2- Her ne kadar mahkemece bozmaya uyma kararı verilmiş ise de bozma ilamına uygun karar verilmemiştir. Şöyle ki; Bilindiği üzere zarar; malvarlığında meydana gelen bir azalmayı yani eksilmeyi ifade eder. Bu eksilme, mal varlığının zarar verici eylemin işlenmesi sonucu içine düştüğü durum ile bu eylem olmasa idi mal varlığının bulunacak olduğu durum arasındaki farktan ibarettir. Nitekim tazminatın amacı da, mal varlığındaki eksilmenin giderilmesi ve onun eski duruma getirilmesinin sağlanmasıdır. Bir başka ifadeyle, tazminat miktarı hiçbir zaman gerçek zararı aşmamalıdır.

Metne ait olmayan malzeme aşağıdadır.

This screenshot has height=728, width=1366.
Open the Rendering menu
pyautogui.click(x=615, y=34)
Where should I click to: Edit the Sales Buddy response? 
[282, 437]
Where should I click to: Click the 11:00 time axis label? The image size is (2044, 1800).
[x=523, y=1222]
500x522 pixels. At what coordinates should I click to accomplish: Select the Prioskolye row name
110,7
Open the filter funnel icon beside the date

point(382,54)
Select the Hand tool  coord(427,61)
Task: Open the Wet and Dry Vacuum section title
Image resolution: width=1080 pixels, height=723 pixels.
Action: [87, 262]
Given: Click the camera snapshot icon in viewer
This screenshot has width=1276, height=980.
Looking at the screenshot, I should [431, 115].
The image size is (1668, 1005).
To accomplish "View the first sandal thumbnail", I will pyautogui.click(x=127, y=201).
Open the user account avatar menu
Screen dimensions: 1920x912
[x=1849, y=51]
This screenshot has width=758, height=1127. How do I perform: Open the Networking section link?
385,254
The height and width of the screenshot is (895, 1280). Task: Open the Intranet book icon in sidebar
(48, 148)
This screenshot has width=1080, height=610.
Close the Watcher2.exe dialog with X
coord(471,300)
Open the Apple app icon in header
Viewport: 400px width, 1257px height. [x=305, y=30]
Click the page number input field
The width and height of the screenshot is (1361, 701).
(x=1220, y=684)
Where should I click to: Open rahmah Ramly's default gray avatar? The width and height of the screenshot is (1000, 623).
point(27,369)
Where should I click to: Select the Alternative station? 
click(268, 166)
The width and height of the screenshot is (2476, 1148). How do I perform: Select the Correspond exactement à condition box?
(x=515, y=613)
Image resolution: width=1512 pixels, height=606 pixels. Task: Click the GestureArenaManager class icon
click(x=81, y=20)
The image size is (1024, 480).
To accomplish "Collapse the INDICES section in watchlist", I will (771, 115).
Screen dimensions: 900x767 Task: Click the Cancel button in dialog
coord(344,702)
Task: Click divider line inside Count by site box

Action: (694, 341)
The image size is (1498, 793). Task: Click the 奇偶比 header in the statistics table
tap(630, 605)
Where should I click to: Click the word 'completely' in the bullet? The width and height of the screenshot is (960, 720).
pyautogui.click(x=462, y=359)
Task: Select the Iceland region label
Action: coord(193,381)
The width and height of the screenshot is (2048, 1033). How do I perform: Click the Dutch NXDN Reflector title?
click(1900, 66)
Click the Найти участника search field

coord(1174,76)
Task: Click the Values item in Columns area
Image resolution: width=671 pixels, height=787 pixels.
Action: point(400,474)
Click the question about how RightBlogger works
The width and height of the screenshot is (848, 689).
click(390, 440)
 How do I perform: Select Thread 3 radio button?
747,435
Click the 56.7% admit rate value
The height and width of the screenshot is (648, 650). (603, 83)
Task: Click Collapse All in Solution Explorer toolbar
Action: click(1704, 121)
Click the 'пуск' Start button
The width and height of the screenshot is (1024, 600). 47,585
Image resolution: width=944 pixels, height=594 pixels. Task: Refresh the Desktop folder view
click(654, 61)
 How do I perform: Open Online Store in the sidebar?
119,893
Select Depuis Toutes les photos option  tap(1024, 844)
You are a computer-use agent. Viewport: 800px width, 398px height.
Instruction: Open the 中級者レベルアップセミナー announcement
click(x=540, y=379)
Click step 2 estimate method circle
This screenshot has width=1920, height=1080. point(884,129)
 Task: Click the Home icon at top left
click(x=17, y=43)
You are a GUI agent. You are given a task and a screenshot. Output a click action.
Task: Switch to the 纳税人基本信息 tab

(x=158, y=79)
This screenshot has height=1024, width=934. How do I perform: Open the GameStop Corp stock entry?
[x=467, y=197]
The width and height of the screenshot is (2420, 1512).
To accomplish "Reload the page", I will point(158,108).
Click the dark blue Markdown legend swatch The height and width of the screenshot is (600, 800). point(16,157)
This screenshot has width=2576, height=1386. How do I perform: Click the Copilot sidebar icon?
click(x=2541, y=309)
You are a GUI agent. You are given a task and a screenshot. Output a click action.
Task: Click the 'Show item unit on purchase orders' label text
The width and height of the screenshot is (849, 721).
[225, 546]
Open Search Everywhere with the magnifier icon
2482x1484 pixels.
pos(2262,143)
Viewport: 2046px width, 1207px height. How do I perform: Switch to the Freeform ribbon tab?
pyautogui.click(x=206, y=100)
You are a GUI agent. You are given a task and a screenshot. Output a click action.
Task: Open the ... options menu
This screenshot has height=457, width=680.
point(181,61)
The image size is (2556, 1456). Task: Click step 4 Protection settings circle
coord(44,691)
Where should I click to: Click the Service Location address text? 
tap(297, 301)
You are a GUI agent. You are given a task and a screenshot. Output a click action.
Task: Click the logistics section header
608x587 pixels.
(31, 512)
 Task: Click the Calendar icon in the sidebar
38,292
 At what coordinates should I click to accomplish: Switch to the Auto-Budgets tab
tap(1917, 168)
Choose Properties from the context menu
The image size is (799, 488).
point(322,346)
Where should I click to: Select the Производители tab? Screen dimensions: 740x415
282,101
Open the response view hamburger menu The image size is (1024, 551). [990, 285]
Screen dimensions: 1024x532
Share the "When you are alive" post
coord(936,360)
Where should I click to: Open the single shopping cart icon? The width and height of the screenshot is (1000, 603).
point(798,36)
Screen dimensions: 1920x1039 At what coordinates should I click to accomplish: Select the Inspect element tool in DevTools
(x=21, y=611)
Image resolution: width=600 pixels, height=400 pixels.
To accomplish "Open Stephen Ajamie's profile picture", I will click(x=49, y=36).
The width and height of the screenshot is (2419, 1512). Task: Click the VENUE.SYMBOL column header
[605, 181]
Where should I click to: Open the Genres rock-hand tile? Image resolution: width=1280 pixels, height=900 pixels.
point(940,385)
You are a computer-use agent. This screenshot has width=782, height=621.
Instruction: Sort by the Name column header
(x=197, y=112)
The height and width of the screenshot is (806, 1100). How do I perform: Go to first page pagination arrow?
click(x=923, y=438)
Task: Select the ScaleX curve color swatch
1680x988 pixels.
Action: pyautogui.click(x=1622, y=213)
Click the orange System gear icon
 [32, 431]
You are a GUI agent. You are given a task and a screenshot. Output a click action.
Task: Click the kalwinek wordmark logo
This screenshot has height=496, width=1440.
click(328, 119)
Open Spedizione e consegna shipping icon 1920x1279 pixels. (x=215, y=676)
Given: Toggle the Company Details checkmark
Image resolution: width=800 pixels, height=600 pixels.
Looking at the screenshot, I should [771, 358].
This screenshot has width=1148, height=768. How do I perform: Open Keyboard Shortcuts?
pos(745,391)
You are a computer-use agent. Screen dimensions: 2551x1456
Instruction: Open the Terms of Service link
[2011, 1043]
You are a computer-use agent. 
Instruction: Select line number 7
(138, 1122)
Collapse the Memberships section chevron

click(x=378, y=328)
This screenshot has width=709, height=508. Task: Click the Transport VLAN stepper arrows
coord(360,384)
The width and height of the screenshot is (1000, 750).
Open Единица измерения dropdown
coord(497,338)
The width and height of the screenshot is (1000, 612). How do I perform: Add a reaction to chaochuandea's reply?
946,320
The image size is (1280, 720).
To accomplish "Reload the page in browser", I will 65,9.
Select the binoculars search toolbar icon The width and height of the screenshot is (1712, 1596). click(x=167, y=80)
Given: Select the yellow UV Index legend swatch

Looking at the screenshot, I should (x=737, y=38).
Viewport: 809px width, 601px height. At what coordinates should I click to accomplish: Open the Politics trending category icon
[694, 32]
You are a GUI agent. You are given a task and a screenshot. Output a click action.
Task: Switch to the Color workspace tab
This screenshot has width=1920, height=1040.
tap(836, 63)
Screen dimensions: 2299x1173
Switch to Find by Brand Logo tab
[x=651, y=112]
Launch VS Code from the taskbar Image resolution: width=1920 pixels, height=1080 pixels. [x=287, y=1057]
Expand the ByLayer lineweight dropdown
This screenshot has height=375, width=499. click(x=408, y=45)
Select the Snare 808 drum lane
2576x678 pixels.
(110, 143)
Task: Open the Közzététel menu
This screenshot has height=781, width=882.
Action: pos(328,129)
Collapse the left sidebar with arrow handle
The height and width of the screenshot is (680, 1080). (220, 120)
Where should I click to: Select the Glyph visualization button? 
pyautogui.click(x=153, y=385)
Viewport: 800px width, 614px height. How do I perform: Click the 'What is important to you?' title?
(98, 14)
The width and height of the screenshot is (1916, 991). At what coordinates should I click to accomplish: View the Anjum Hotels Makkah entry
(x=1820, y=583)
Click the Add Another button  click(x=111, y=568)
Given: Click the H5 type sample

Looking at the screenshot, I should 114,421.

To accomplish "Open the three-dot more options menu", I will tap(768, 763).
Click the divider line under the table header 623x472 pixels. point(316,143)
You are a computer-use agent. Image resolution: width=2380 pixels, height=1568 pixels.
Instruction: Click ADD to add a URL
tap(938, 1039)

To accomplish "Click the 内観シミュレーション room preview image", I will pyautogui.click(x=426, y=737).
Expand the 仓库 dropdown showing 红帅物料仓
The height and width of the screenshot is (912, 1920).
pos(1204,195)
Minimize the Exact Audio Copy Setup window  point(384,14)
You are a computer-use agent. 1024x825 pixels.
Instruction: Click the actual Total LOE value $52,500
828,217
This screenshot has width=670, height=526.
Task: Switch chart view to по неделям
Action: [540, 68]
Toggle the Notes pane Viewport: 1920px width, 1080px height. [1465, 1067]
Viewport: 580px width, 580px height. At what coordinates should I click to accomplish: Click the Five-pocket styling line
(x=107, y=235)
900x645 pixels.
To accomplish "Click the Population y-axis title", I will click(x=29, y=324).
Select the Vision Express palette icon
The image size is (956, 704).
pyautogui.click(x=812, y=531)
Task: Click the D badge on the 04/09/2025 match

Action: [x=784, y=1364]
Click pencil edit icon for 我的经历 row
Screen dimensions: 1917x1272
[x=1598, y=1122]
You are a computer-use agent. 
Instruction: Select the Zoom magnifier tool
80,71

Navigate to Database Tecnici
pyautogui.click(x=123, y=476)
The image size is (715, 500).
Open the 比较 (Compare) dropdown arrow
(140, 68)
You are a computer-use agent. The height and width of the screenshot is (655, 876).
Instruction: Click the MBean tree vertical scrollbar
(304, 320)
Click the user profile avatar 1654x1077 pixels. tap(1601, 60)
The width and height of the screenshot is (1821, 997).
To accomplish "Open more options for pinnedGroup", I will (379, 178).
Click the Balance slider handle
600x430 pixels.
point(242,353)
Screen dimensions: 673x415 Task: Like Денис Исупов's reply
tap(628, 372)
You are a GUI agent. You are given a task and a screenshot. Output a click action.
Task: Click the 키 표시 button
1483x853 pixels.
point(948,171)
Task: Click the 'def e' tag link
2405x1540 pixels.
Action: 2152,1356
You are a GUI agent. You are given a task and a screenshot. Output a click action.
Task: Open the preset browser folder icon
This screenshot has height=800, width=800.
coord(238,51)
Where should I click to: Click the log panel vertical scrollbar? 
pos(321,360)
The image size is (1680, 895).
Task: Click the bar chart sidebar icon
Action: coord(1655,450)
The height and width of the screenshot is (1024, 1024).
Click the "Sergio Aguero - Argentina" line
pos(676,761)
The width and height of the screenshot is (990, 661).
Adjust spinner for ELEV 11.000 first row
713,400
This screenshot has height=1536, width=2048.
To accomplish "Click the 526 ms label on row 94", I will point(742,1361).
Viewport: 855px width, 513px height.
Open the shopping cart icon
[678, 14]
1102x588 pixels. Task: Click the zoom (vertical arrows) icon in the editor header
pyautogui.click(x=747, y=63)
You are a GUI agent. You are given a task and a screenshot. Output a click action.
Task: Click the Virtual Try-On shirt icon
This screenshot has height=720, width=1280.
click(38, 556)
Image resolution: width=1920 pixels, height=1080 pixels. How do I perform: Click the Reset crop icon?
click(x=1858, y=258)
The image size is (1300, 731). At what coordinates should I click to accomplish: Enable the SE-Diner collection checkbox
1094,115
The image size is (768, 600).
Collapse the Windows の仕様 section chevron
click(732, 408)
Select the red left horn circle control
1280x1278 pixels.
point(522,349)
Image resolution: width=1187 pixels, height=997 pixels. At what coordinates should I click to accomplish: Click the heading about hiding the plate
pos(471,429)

Yerleşmiş Yargıtay kararlarında da belirtildiği üzere; meyveli ağaçların yaşamına son verilmesinden doğan zararın, bunların kaim değerinin tespiti suretiyle takdiri gerekmektedir. Bir ağacın kaim değerini bulmak için uygulanması gereken yöntem ise, ağaçların bulunduğu yerin ağaçlı değeri ile ağaçsız değeri arasındaki farkın tespiti ile bu farkın o yerde bulunan ağaç sayısına bölünmesi suretiyle gerçeğe en yakın zararın belirlenmesidir. Somut olayda, mahkemece hükme esas alınan bilirkişi raporunda ise; zarar miktarı, yukarıda ifade edilen usulde hesaplanmayıp rapor, hüküm vermeye elverişli ve Yargıtay denetimine açık değildir.O halde mahkemece; yukarıda belirtilen açıklamalar ve davalı tarafça iş bu rapora yapılan itirazlar da dikkate alınmak suretiyle, önceki bilirkişilerden denetime elverişli ek rapor alınarak sonucuna göre (kazanılmış haklara da riayet edilerek) karar vermek gerekirken, yetersiz bilirkişi raporu doğrultusunda yazılı şekilde hüküm tesisi doğru görülmemiş, bozmayı gerektirmiştir.SONUÇ: Yukarıda birinci bentte açıklanan nedenlerle davalının sair temyiz itirazlarının reddine, ikinci bendde açıklanan nedenlerle hükmün HUMK.nun 428. maddesi gereğince davalı yararına BOZULMASINA ve peşin alınan temyiz harcının istek halinde temyiz edene iadesine, 6100 sayılı HMK"nun geçici madde 3 atfıyla 1086 sayılı HUMK.nun 440.maddesi gereğince kararın tebliğinden itibaren 15 günlük süre içerisinde karar düzeltme yolu açık olmak üzere, 10.10.2018 tarihinde oybirliğiyle karar verildi.